# can someone I.D this p for me



## TJcali (Mar 27, 2009)

I just bought one but im not sure what it really is the guy selling them said they are hollandis but i heard they dont exist or call them a diffrent name anyways he was $15.00 bucks gets here in two days from mexico city check it out


----------



## blbig50 (Jan 1, 2009)

He's a beauty!


----------



## chrisx (Mar 11, 2009)

where'd you get him from?


----------



## gtc (Nov 5, 2008)

It kinda looks like a sanchezi, but then again i'm no expert.


----------



## TJcali (Mar 27, 2009)

i got him from mexico city down south im tijuana mexico


----------



## Plowboy (Apr 9, 2008)

I'm somewhere between terrible and not great at piranha I.D. but Im going to say sanchezi. The best way to tell is after you get it, look at the shape of its scutes.


----------



## Guest (Mar 27, 2009)

Gorgeous







Must post pics when you get him!

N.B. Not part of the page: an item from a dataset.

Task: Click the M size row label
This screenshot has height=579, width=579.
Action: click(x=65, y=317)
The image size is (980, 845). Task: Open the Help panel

How did you find this guy in Mexico City if you dont mind me asking?


----------



## Moondemon (Dec 9, 2006)

S.sanchezi


----------



## Piro (Dec 1, 2008)

defenitly sanchezi


----------



## TJcali (Mar 27, 2009)

ksls said:


> Gorgeous
> 
> 
> 
> ...


For sure I will post some pix and some other ones that i got :laugh: I found these guys on the mercado libre wich is like the mexican Ebay


----------



## Dr. Giggles (Oct 18, 2003)

Sanchezi...







to ID forum


----------



## jamezgt (Jun 24, 2008)

S.Sanchezi for sure. It looks EXACTLY like mine.


----------



## Grosse Gurke (Jan 3, 2003)

Everyone else seems a little more convinced them me. I would like better pictures...that snout doesnt look sanchezi to me.


----------



## Ja'eh (Jan 8, 2007)

I'm thinking s. altispinis.


----------